— WHAT TO PRODUCE —
Retype the full listing without altering anything.

— DATA TO EXAMINE —
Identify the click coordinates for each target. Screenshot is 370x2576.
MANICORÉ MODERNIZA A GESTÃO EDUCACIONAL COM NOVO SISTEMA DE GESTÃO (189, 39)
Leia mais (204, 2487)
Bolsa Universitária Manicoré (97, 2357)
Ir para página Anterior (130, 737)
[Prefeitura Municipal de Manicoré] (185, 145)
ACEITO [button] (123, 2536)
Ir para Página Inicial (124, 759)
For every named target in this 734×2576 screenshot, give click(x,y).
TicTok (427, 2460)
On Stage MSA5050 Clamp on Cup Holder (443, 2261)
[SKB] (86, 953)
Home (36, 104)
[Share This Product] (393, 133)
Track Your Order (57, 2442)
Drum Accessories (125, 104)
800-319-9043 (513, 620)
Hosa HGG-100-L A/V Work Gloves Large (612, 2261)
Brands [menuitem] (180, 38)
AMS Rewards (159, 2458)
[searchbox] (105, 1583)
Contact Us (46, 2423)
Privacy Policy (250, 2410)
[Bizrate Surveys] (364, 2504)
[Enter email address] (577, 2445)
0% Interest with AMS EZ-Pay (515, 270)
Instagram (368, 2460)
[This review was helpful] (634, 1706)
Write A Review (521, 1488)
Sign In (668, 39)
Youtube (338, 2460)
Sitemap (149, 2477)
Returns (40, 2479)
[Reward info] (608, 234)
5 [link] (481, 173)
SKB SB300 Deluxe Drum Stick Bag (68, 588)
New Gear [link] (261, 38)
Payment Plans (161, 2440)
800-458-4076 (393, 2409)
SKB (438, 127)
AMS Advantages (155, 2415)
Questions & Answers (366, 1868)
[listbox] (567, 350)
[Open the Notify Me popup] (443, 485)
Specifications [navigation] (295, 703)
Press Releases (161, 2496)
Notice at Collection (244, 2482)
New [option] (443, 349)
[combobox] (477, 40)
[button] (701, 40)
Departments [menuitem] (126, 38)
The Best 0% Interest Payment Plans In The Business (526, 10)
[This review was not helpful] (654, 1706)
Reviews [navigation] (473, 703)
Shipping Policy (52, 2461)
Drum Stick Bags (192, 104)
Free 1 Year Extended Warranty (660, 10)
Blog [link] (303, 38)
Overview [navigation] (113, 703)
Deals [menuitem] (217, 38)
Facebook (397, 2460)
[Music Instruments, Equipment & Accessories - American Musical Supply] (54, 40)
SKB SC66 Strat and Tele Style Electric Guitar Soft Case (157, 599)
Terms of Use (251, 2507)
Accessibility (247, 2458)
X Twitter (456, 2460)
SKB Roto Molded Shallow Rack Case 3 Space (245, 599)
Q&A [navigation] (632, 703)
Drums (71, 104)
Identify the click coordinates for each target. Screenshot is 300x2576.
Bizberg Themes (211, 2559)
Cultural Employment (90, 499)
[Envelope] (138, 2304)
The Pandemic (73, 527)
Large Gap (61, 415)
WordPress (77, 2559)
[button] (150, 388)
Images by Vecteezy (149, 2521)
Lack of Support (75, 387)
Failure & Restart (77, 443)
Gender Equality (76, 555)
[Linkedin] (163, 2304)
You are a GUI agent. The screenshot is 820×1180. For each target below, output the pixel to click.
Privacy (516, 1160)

— TASK ANSWER —
Identify the click coordinates for each target. Screenshot is 370x2576.
MANICORÉ MODERNIZA A GESTÃO EDUCACIONAL COM NOVO SISTEMA DE GESTÃO (189, 39)
Leia mais (204, 2487)
Bolsa Universitária Manicoré (97, 2357)
Ir para página Anterior (130, 737)
[Prefeitura Municipal de Manicoré] (185, 145)
ACEITO [button] (123, 2536)
Ir para Página Inicial (124, 759)
For every named target in this 734×2576 screenshot, give click(x,y).
TicTok (427, 2460)
On Stage MSA5050 Clamp on Cup Holder (443, 2261)
[SKB] (86, 953)
Home (36, 104)
[Share This Product] (393, 133)
Track Your Order (57, 2442)
Drum Accessories (125, 104)
800-319-9043 (513, 620)
Hosa HGG-100-L A/V Work Gloves Large (612, 2261)
Brands [menuitem] (180, 38)
AMS Rewards (159, 2458)
[searchbox] (105, 1583)
Contact Us (46, 2423)
Privacy Policy (250, 2410)
[Bizrate Surveys] (364, 2504)
[Enter email address] (577, 2445)
0% Interest with AMS EZ-Pay (515, 270)
Instagram (368, 2460)
[This review was helpful] (634, 1706)
Write A Review (521, 1488)
Sign In (668, 39)
Youtube (338, 2460)
Sitemap (149, 2477)
Returns (40, 2479)
[Reward info] (608, 234)
5 [link] (481, 173)
SKB SB300 Deluxe Drum Stick Bag (68, 588)
New Gear [link] (261, 38)
Payment Plans (161, 2440)
800-458-4076 (393, 2409)
SKB (438, 127)
AMS Advantages (155, 2415)
Questions & Answers (366, 1868)
[listbox] (567, 350)
[Open the Notify Me popup] (443, 485)
Specifications [navigation] (295, 703)
Press Releases (161, 2496)
Notice at Collection (244, 2482)
New [option] (443, 349)
[combobox] (477, 40)
[button] (701, 40)
Departments [menuitem] (126, 38)
The Best 0% Interest Payment Plans In The Business (526, 10)
[This review was not helpful] (654, 1706)
Reviews [navigation] (473, 703)
Shipping Policy (52, 2461)
Drum Stick Bags (192, 104)
Free 1 Year Extended Warranty (660, 10)
Blog [link] (303, 38)
Overview [navigation] (113, 703)
Deals [menuitem] (217, 38)
Facebook (397, 2460)
[Music Instruments, Equipment & Accessories - American Musical Supply] (54, 40)
SKB SC66 Strat and Tele Style Electric Guitar Soft Case (157, 599)
Terms of Use (251, 2507)
Accessibility (247, 2458)
X Twitter (456, 2460)
SKB Roto Molded Shallow Rack Case 3 Space (245, 599)
Q&A [navigation] (632, 703)
Drums (71, 104)
Identify the click coordinates for each target. Screenshot is 300x2576.
Bizberg Themes (211, 2559)
Cultural Employment (90, 499)
[Envelope] (138, 2304)
The Pandemic (73, 527)
Large Gap (61, 415)
WordPress (77, 2559)
[button] (150, 388)
Images by Vecteezy (149, 2521)
Lack of Support (75, 387)
Failure & Restart (77, 443)
Gender Equality (76, 555)
[Linkedin] (163, 2304)
You are a GUI agent. The screenshot is 820×1180. For each target below, output the pixel to click.
Privacy (516, 1160)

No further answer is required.